The findings of this study reflected two strategies of “Positioning” and “Position Consolidation.” This study showed that the NGNs were trying in the phase of learning to improve their skills. A study in this regard, in agreement with the findings of this study, confirmed the use of different learning mechanisms by NGNs (
16). According to the social learning theory, people learn from each other using observational learning, imitation, and modeling. This theory emphasizes the importance of observing and modeling the behaviors, attitudes, and emotional reactions of others (
14).
This study showed that the NGNs tried to create a place for themselves in their workplace with compliance and obedience to their supervisors and senior nurses. They were trying to attract their superiors' support in some way and change themselves proportionally and in accordance with the colleagues. These behaviors can be explained by the theory of socialization.
This theory states that in the process of socialization, people learn the required roles and opportunities to participate in community organizations. Socialization refers to a state that a person adapts himself to the members of a group with the certain culture of that group (
17). Professional socialization is generally a developmental process in which an individual acquires professional knowledge, skills, values, beliefs, norms, attitudes, behaviors, and commitment. Interacting with the profession members, an individual gains experiences that are required for his acceptance in that profession (
18,
19).

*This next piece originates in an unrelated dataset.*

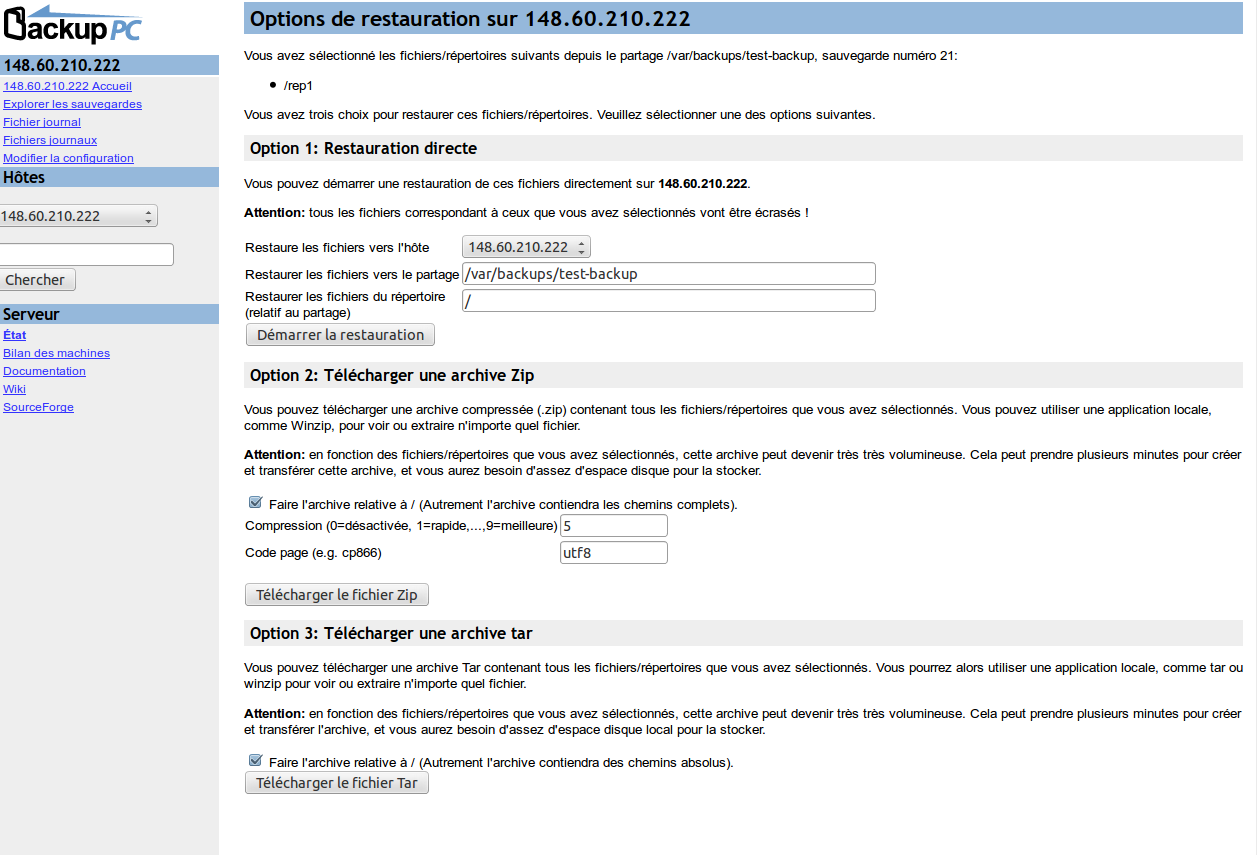The width and height of the screenshot is (1257, 855).
Task: Open the 148.60.210.222 Accueil link
Action: pyautogui.click(x=67, y=86)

In the process of socialization, the learning of social roles and norms occurs (
20). These findings can also be explained by the theory of Maslow's hierarchy of basic human needs (1954). According to this theory, everyone needs a safe environment and a sense of belonging. A sense of belonging is one of the five basic human needs that occur at the heart of many human behaviors and social phenomena, from infancy to adulthood (
21).
In this study, the NGNs tried to establish a place (safe environment) for themselves by complying and obedience creates a sense of belonging to the nursing team. Therefore, they benefited from these coping strategies to be accepted in the team. The study participants also suggested that they were to strengthen their obtained position. Therefore, they “aligned themselves with colleagues” and “presented their capabilities.” One study showed that the beginners try to make them proportionate and consistent with the working environment and the peers. Then, to become a member of the care team, they coordinated and blended themselves with other collogues (
22). The findings indicated that the NGNs applied some coping strategies to demonstrate their abilities. Presenting qualifications and demonstrating the clinical abilities were observed in this study. The results of this study can be also explained based on the Benner's theory of skill acquisition (1984) (
23). He identified five stages in the development of nursing skills: novice, advanced beginner, competent, proficient, and expert. The NGN is task-oriented and law-abiding and focuses on acquiring skills. Over the time, s/he acquires the features of an advanced beginner. His/her experiences and gradually improves his/her skills by thinking about his/her experiences and shows behaviors involving competence, expertise, and mastery (
24). Benner believes that only experiencing can lead to the development of a skilled nurse (
22). Although the NGNs do not reach the mastery stage during the first year of clinical practice, almost a model similar to the Benner model representing the qualification was seen in our study. This study showed that nurses had acquired a feeling of ability, competence acquisition, and increased self-confidence at the end of the first year of their graduation. They had obtained the ability to take responsibilities and time management (
25).
Duchscher (2008) introduced the “transition of the new role of nursing graduates” as “a process of becoming” that consists of three steps of doing, being, and knowing. The entire trip included regular and progressive steps that had an evolutional and developmental state for all the participants. The transition experience for all nursing graduates participating in his study had a tough and yet dynamic nature. The coping strategies emerged in this study are in line with the transition stages cited by him (
26). In our study, dynamics, growth, and promotion of new skills in the novice were discovered. In this context, Drury, Francis, and Chapman (2008) identified three steps in the nurse becoming of students in a study using the grounded theory in Australia. These steps included taking the first step, keep moving, and finally, letting them go and moving forward. At any point during an academic trip, these nursing students had different needs. Tailored to the needs, different skills and knowledge were developed in them, which resulted in the professional and individual growth of the nurses (
27). This study somewhat confirms our findings
A study (2009) showed that the licensed nurses acquire skills and develop their knowledge during the first 16 to 18 months of their work through their self-recognition (thinking/learning about themselves), empirical knowledge (the relationship between theory and practice/identifying the gaps), individual knowledge and moral knowledge. They applied their knowledge in practice by identifying the gaps between theoretical knowledge and clinical practice. Their methods of acquiring knowledge indicated an element of professional maturity as a nurse during this period (
8). This method described the Carper's knowing methods in nurses (
14). The participants of this study had not mentioned the aesthetic knowledge. It is perhaps because the aesthetic knowledge needs deep involvement experiences and the NGNs have not still achieved this level of experience.
This study was conducted qualitatively. Therefore, the limitations of this study can be mentioned as the lack of generalizability of the findings to other populations due to purposive sampling.